__What to produce__
Print, word for word, the lines of the listing below from the one holding "Task: Click the Units input field" through the one holding "Action: click(x=1081, y=283)", both included. Leave the pictures out.

__Material supplied__
++++++++

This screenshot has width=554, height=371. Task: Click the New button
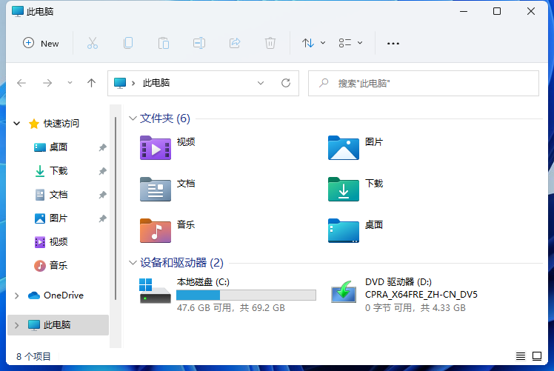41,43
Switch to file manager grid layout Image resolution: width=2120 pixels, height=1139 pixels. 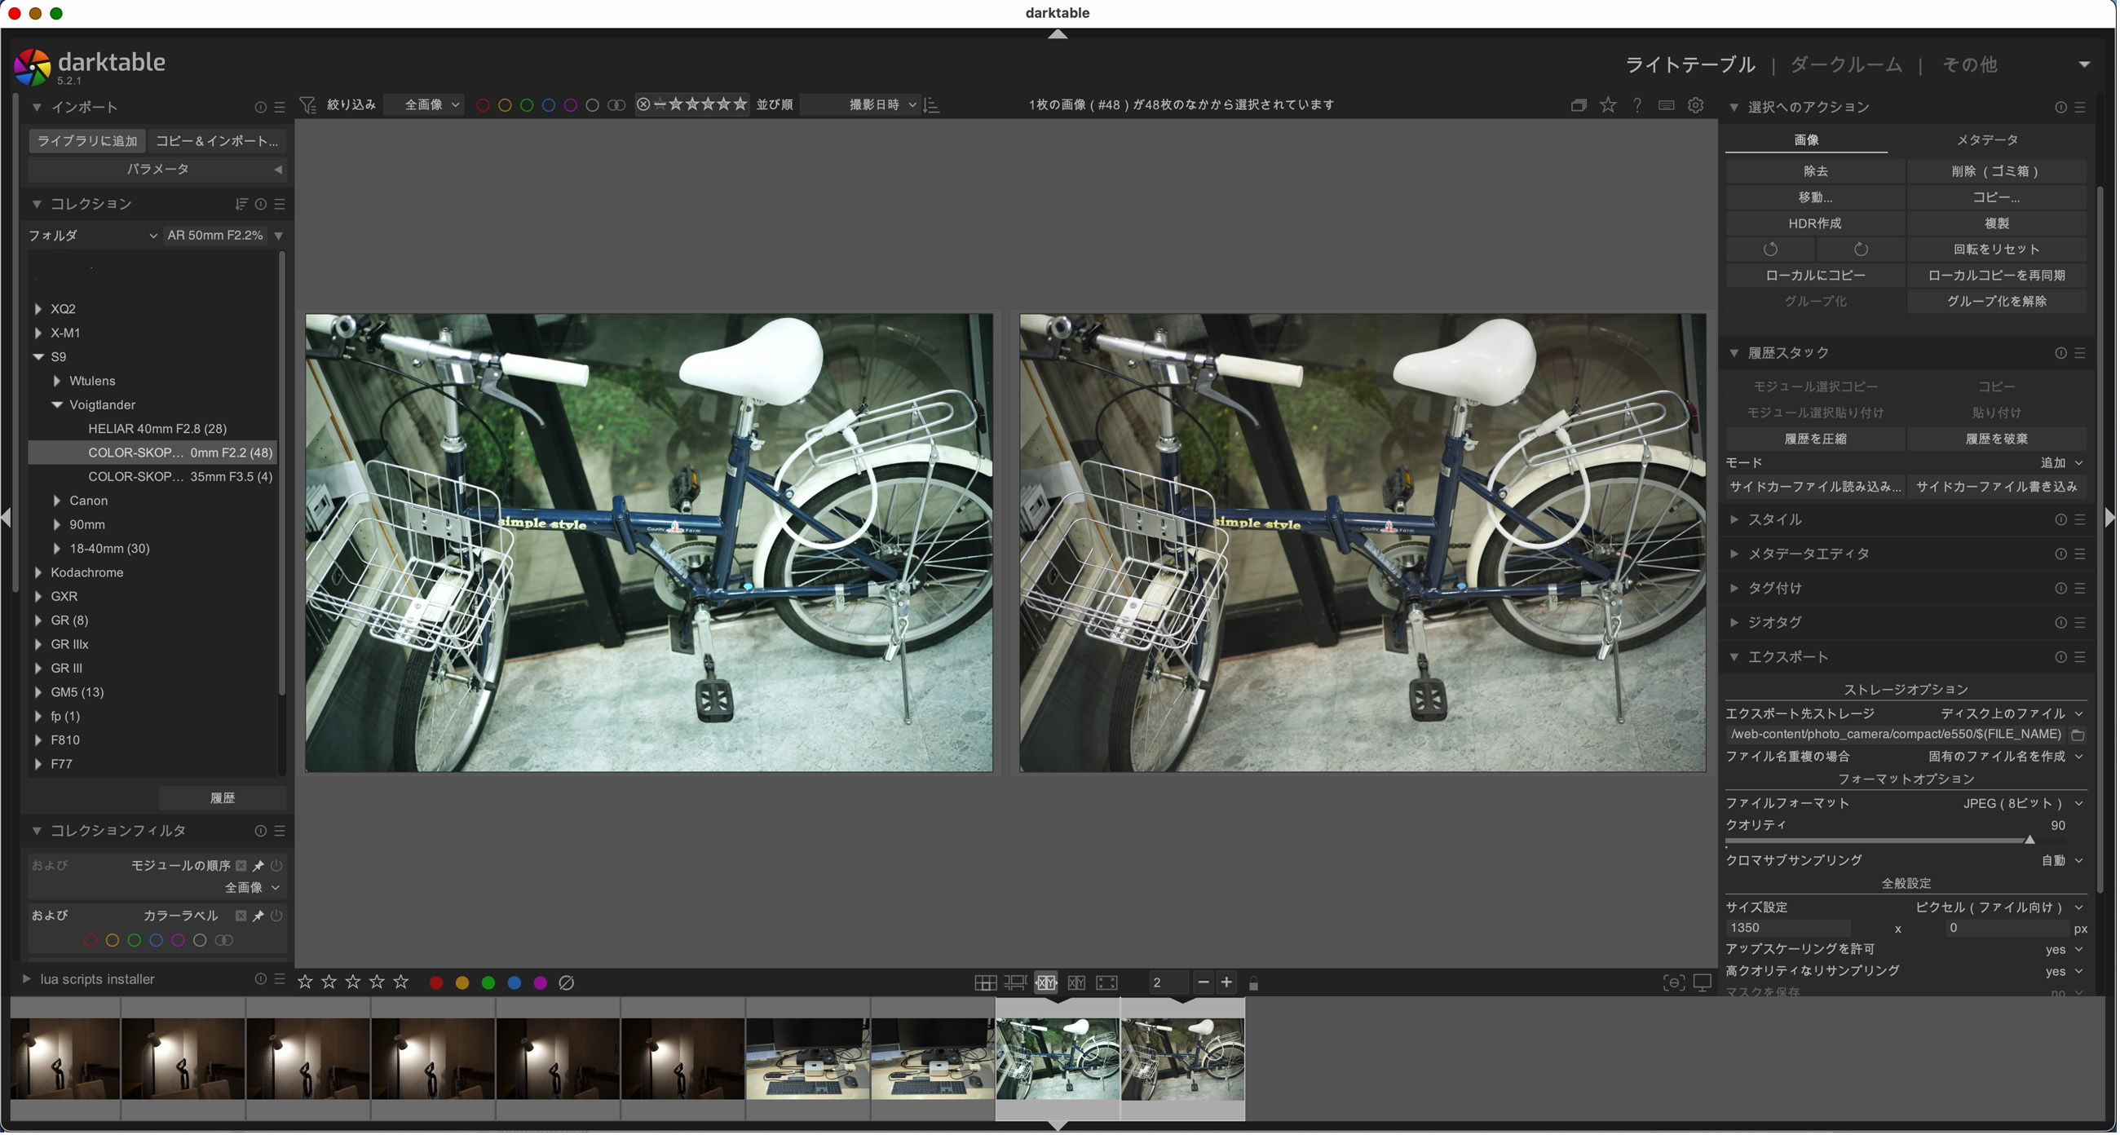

++++++++

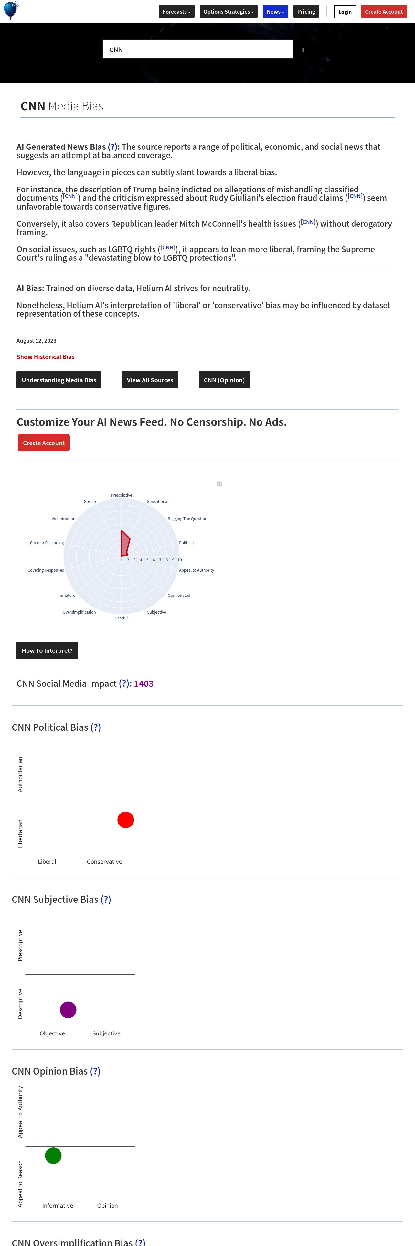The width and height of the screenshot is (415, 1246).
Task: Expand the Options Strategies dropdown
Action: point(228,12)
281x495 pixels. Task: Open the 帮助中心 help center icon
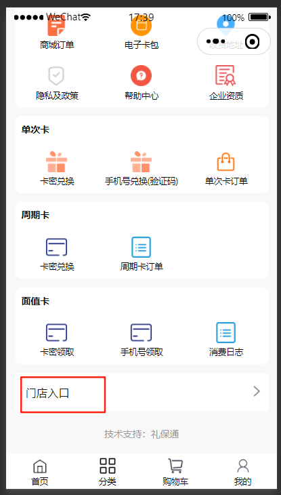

++++++++

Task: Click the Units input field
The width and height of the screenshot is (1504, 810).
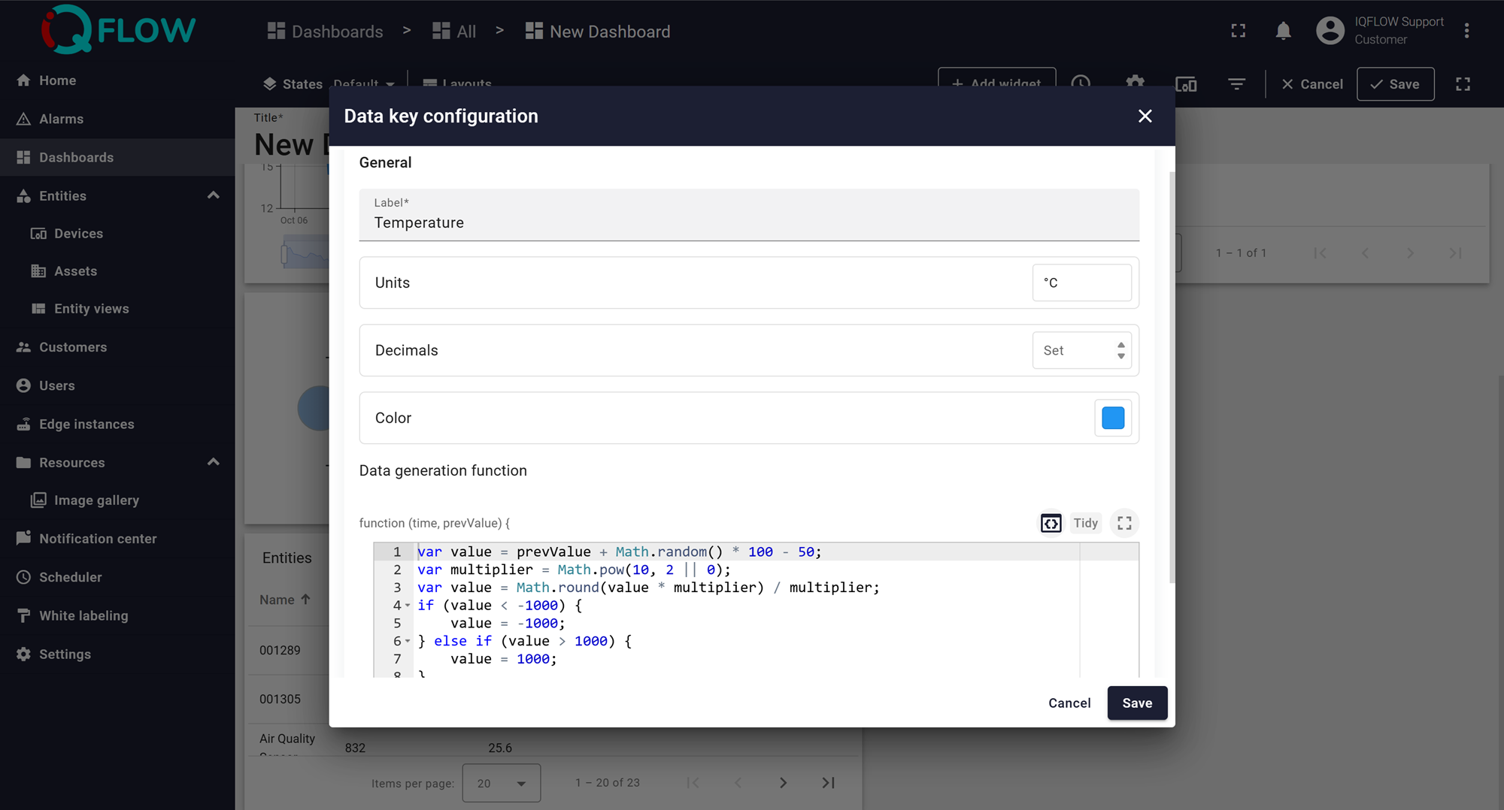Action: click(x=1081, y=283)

++++++++

__Exercise solution__
Task: Click the Units input field
The width and height of the screenshot is (1504, 810).
Action: click(x=1081, y=283)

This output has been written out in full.